Optionee hereby agrees to accept as binding, conclusive and final all decisions
or interpretations of the Board upon any questions arising under the Plan.

     Dated:___________________


                              ________________________________
                              Optionee

                                     -8-
<PAGE>
 
                                 CONSENT
                                 -------



     The undersigned spouse of Optionee agrees that the spouse's interest in the
Shares subject to this Agreement shall be irrevocably bound by this Agreement
and further understands and agrees that any community property interest, if any,
shall be similarly bound by this Agreement.

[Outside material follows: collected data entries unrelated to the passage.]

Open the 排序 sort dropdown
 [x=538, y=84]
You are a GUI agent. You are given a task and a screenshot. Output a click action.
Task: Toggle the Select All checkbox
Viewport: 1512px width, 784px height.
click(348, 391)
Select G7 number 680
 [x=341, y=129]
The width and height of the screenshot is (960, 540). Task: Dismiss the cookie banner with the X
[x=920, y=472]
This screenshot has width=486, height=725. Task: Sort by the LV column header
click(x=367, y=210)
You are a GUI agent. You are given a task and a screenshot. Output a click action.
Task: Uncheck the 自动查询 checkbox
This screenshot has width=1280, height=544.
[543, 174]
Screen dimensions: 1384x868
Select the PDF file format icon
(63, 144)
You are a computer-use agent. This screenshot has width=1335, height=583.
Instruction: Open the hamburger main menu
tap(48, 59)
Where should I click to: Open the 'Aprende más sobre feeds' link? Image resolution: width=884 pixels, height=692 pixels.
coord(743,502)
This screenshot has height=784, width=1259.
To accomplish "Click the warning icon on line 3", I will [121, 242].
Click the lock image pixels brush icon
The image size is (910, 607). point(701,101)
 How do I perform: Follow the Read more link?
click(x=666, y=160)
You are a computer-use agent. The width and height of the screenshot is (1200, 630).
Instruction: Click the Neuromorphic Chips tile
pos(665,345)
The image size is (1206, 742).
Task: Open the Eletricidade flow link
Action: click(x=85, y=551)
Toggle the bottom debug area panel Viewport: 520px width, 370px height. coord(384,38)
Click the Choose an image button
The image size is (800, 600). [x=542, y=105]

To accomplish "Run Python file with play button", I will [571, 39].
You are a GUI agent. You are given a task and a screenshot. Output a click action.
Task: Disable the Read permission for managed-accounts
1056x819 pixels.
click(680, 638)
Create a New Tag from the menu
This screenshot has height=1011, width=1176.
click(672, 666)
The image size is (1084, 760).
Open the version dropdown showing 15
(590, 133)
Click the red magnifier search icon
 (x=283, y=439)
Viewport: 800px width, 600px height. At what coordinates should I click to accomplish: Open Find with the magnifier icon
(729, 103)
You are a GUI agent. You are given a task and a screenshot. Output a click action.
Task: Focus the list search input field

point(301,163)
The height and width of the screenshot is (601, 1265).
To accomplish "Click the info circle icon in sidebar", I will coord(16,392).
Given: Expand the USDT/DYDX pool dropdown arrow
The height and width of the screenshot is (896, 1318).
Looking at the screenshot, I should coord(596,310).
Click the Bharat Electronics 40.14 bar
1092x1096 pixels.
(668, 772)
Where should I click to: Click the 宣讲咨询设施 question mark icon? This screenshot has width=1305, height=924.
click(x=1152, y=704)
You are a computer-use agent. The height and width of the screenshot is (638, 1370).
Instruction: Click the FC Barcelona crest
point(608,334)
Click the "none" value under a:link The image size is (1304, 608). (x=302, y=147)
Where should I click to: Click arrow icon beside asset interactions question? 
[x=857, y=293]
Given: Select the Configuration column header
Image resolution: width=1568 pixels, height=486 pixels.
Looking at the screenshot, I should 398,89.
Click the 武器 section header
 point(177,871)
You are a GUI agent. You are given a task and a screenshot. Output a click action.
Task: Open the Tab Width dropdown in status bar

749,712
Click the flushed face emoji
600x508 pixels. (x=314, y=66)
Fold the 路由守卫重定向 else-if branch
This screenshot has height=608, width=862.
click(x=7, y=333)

                              ______________________________
                              Spouse of Optionee

<PAGE>
 
                                EXHIBIT 1
                                ---------



To:  Artisan Components, Inc.
     2077 Gateway Place
     Suite 300
     San Jose, CA  95110

     Attn:  President

Subject:  Notice of Intention to Exercise Stock Option
          --------------------------------------------

     In respect to the stock option granted to _____________ on __________,
199_ to purchase an aggregate of _________ shares of Artisan Components,
Inc., Common Stock, this is official notice that the undersigned intends to
exercise such option to purchase shares as follows:

     Number of Shares:   ______________________________

     Date of Purchase:   ______________________________

     Mode of Payment:    ______________________________


     In connection with such exercise, the undersigned hereby reaffirms that the
representations and agreements set forth in Exhibit 2 to the Agreement
evidencing such option are now and will be at and as of the time of such
exercise true and in full force and effect with respect to the shares purchased.

     The shares should be issued as follows:

          Name:     _________________________________

          Address:  _________________________________

                    _________________________________

                    _________________________________



          Signed:   ________________________________

          Date:     ________________________________

<PAGE>
 
                                EXHIBIT 2
                                ---------

                   INVESTMENT REPRESENTATION STATEMENT


PURCHASER    :  
 
SELLER       :  ARTISAN COMPONENTS, INC.
 
COMPANY      :  ARTISAN COMPONENTS, INC.
 
SECURITY     :  COMMON STOCK

AMOUNT       :

DATE         :


In connection with the purchase of the above-listed Securities, I, the
Purchaser, represent to the Seller and to the Company the following:

          (a)  I am aware of the Company's business affairs and financial
condition, and have acquired sufficient information about the Company to reach
an informed and knowledgeable decision to acquire the Securities.  I am
purchasing these Securities for my own account for investment purposes only and
not with a view to, or for the resale in connection with, any "distribution"
thereof for purposes of the Securities Act of 1933 ("Securities Act").

          (b)  I understand that the Securities have not been registered under
the Securities Act in reliance upon a specific exemption therefrom, which
exemption depends upon, among other things, the bona fide nature of my
investment intent as expressed herein.  In this connection, I understand that,
in the view of the Securities and Exchange Commission ("SEC"), the statutory
basis for such exemption may be unavailable if my representation was predicated
solely upon a present intention to hold these Securities for the minimum capital
gains period specified under tax statutes, for a deferred sale, for or until an
increase or decrease in the market price of the Securities, or for a period of
one year or any other fixed period in the future.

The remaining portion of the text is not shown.